I joined a layer of Iowa county polygons to a table of candidate variables (note: for all joins, features were exported to a new layer to avoid issues). I merged a bunch of polygons into layers for different types of ecosystem services provision areas in Iowa to use as a dependent variable for the regression (Quality areas: merged polygons for protected lands, Supply areas: merged polygons for all public areas of natural landscape or greenspace, Impaired areas: merged layer of points of spill incidents, emission points, wastewater outfalls, etc). I then took these Iowa layers for provision areas and spatially joined them to their respective county (to the county polygon layer), creating a dataset with 99 records (for each IA county) containing the sum total of the provision area within the county, and all associated county demographic stats.
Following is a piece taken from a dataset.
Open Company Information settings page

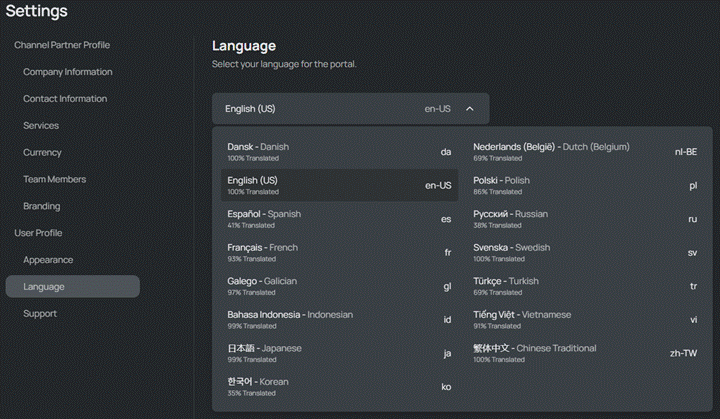(68, 72)
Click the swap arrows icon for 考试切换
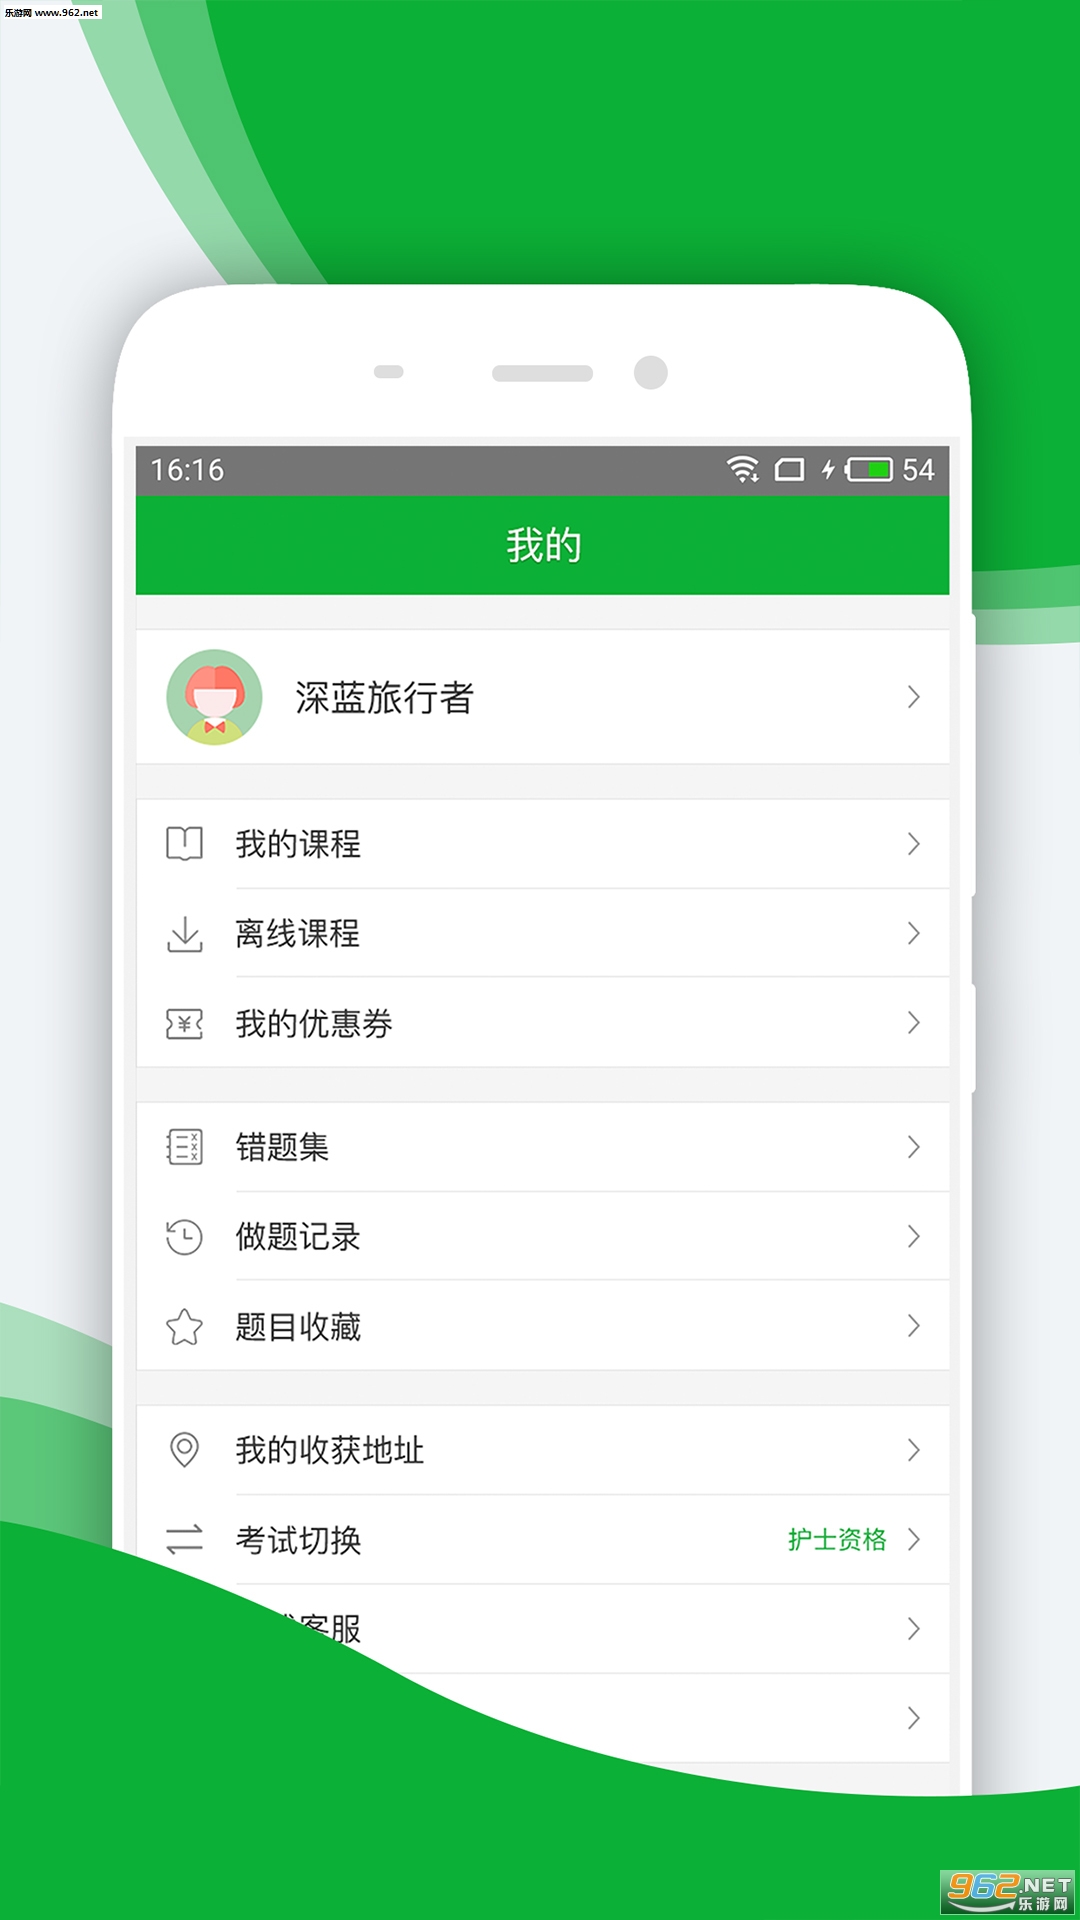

I used the shape area field for the polygons of county provision areas as the dependent variable for the exploratory regression. I chose my candidate variables, I believe I left all default options (not sure), and I ran the regression. Result: no significance, warning 001304 for the vast majority of possible models (WARNING 001304: Unable to estimate the following models due to severe multicollinearity (data redundancy).) Some models could be estimated, but the majority had the warning 001176: Perfect Multicollinearity. A relatively brief sample of the script at the end of the post. The full details/running script for the process is attached as a pdf.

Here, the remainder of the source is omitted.